Fructose malabsorption in asymptomatic children and in patients with functional chronic abdominal pain: a prospective comparative study

  • Oihana Martínez-AzconaEmail author
  • Ana Moreno-Álvarez
  • Teresa Seoane-Pillado
  • Inés Niño-Grueiro
  • Ana Ramiro-Comesaña
  • María Menéndez-Riera
  • Marta Pérez-Domínguez
  • Alfonso Solar-Boga
  • Rosaura Leis-Trabazo
Original Article

Abstract

The objective of this prospective cohort study was to compare fructose malabsorption in patients with functional chronic abdominal pain and in healthy children. The sample was divided into two groups: asymptomatic children and pain-predominant functional gastrointestinal disorders according to the Rome IV criteria. All children were tested for fructose malabsorption by a standardized breath hydrogen test. Hydrogen and methane were measured and the test was presumed positive when it exceeded 20 ppm above baseline. If positive, patients were given a low-fructose diet and the response was evaluated. One hundred five children were included (34 healthy children, 71 with functional chronic abdominal pain), with similar demographic characteristics in both groups (35.2% male, age 9.5 ± 2.8 years). Hydrogen levels in breath were tested through a hydrogen test for fructose demonstrating malabsorption in 58.8% of healthy children (95%CI 40.8%–76.8%) and in 40.8% of children with chronic abdominal pain (95%CI 28.7%–53.0%), removing those who had bacterial overgrowth. Twenty-one of 31 patients with symptoms and a positive test (72.4%) reported an improvement on a low-fructose diet.
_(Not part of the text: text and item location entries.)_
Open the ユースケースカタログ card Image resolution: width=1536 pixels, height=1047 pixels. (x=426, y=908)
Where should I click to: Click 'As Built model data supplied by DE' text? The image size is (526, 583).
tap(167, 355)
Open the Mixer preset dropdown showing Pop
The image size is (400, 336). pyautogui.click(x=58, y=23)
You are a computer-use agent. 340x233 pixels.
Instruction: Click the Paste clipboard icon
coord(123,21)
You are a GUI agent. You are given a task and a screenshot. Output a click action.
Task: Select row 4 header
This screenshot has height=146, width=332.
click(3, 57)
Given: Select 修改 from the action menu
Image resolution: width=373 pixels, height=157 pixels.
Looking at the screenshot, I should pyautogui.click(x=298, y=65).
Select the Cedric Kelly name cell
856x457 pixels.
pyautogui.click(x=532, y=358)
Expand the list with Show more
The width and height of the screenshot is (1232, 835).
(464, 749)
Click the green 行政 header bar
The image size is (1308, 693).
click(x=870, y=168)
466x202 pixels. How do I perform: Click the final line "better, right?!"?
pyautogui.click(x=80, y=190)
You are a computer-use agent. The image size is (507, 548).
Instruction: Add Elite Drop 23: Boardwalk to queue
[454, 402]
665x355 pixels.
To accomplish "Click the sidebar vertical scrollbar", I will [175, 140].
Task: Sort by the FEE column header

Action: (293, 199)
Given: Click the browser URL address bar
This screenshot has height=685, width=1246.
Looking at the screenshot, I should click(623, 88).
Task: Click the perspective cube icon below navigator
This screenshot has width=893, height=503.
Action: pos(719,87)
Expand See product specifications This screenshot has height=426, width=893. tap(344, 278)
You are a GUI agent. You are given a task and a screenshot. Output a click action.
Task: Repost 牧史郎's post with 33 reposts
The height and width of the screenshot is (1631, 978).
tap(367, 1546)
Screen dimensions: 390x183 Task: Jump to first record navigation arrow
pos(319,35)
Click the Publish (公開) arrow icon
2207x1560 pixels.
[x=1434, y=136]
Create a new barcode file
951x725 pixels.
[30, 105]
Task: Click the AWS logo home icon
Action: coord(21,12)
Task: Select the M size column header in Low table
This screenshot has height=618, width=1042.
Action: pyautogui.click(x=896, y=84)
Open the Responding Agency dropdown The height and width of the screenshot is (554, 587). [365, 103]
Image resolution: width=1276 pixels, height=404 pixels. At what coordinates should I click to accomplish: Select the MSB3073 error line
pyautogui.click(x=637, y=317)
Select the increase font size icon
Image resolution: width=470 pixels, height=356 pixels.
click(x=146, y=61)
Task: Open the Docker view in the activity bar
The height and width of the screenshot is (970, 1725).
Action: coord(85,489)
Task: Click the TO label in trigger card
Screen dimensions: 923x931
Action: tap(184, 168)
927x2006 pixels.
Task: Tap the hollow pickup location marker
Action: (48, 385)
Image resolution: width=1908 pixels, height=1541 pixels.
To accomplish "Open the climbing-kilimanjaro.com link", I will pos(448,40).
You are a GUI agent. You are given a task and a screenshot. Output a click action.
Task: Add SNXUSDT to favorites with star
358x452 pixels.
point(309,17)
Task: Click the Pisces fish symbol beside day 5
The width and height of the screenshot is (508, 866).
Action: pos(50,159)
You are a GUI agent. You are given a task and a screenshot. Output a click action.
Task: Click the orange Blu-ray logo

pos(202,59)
Conclusion: Fructose malabsorption is more common in asymptomatic children than in patients with chronic abdominal pain. Better standardized test conditions are necessary to improve accuracy of diagnosis before using this test in clinical practice.

What is Known:

Although fructose malabsorption is believed to be related with chronic abdominal pain, high-quality evidence is lacking.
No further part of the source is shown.